◆ Passage for review ◆
######
CARPHA/NIH Grant Enables Breast and Cervical Cancer Screening Research Across Region

St. George’s University Public Health Professors to Lead Research on Four Caribbean Islands

A $50,000 grant through the Caribbean Public Health Agency (CARPHA) and the National Institutes of Health (NIH) will allow two St. George’s University professors to research breast and cervical cancer screening and why, in some cases, women in the region are choosing not to have them done.

SGUSOM students volunteer at a cervical cancer screening clinic on January 23, 2016.

SGUSOM students volunteer at a cervical cancer screening clinic on January 23, 2016.

Dr. Kamilah Thomas-Purcell, Assistant Professor in Master of Public Health Program at Nova Southeastern University (NSU) College of Osteopathic Medicine and Adjunct Professor at SGU, will serve as the study’s principal investigator, and work alongside Co-Investigators Dr. Christine Richards, Assistant Professor in SGU’s Department of Public Health and Preventive Medicine, and Mrs. Marva Primus-Joseph, RN, MPH, a Clinical Instructor at TA Marryshow Community College in Grenada.

“Cervical cancer is very preventable,” Dr. Thomas-Purcell said. “Something can be done about it, and it’s important to understand why women do not participate in preventative screening. Once we understand their perceptions within their social context we can develop relevant messages that educate and address barriers to screening.

In 2014, the team received a small grant and conducted a pilot study on the topic in Grenada. The CARPHA/NIH grant will allow them to expand their study to St. Vincent’s and the Grenadines, St. Lucia and Dominica, as well as expand their research in Grenada. For the pilot study, they conducted focus groups with 47 Grenadian women, with representatives from all seven of the island’s parishes. The group submitted a manuscript of the findings for publication.

“In Grenada, we found that many of barriers to breast cancer screening was related to the cost of mammography and health literacy was also an issue,” said Dr. Thomas-Purcell. “Many women didn’t quite understand that the Pap test detects cervical cancer in its early stage. Some of the barriers were cultural. Some women thought that women who are promiscuous get cervical cancer and they didn’t want to be associated with that. Also, women want to learn about cancer in group sessions. They want to be educated together, ask questions face-to-face and have that personal interaction.”
######
◆ Dataset extract ◆
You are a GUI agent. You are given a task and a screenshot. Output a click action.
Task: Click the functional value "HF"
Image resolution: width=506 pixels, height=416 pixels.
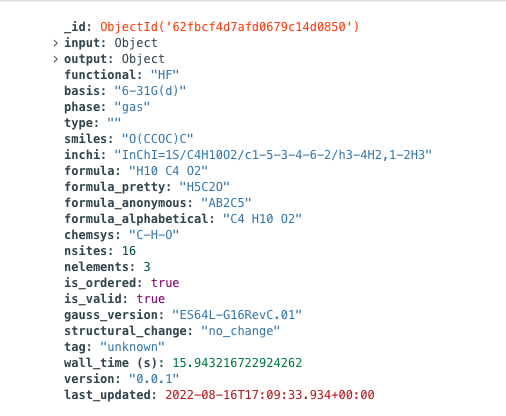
######
Pick up the article on the CARPHA/NIH cancer screening grant at the point where it ends, carrying it past its final quoted remark from Dr. Thomas-Purcell.

Funds from the larger grant will allow Dr. Thomas-Purcell’s team to hire and educate liaisons in each country, to purchase supplies, and to offer a token of appreciation to study participants. Dr. Thomas-Purcell hopes to conduct focus group discussions with at least 30 women in each country and interview oncology unit personnel to determine what types of prevention and treatment services are available. The team plans to commence the two-year study in January, beginning with research methods training of the liaisons, study participant recruitment and the scheduling of focus group sessions.

“We are delighted to have received one of the five NCI grants, which is a direct result of an application resulting from the grant writing workshop we hosted for NCI last year,” said Dr. Calum Macpherson, Dean of Research. “The work to be done will go a long way to helping understand breast and cervical cancers in the region, and we wish the investigators from the Department of Public Health and Preventive Medicine all the very best of luck with their study.”

In addition to her professorships, Dr. Thomas-Purcell is the Director of Interprofessional Primary Care Education within the Office of Research and Innovation at NSU.  She has also conducted research with the United Nations Population Fund, the American Foundation of AIDS Research (amFAR), and Moffitt Comprehensive Cancer Center. Dr. Richards has served on SGU’s faculty since 2003. She holds a Doctor of Philosophy (PhD) in Community Health Education and Promotion from Walden University.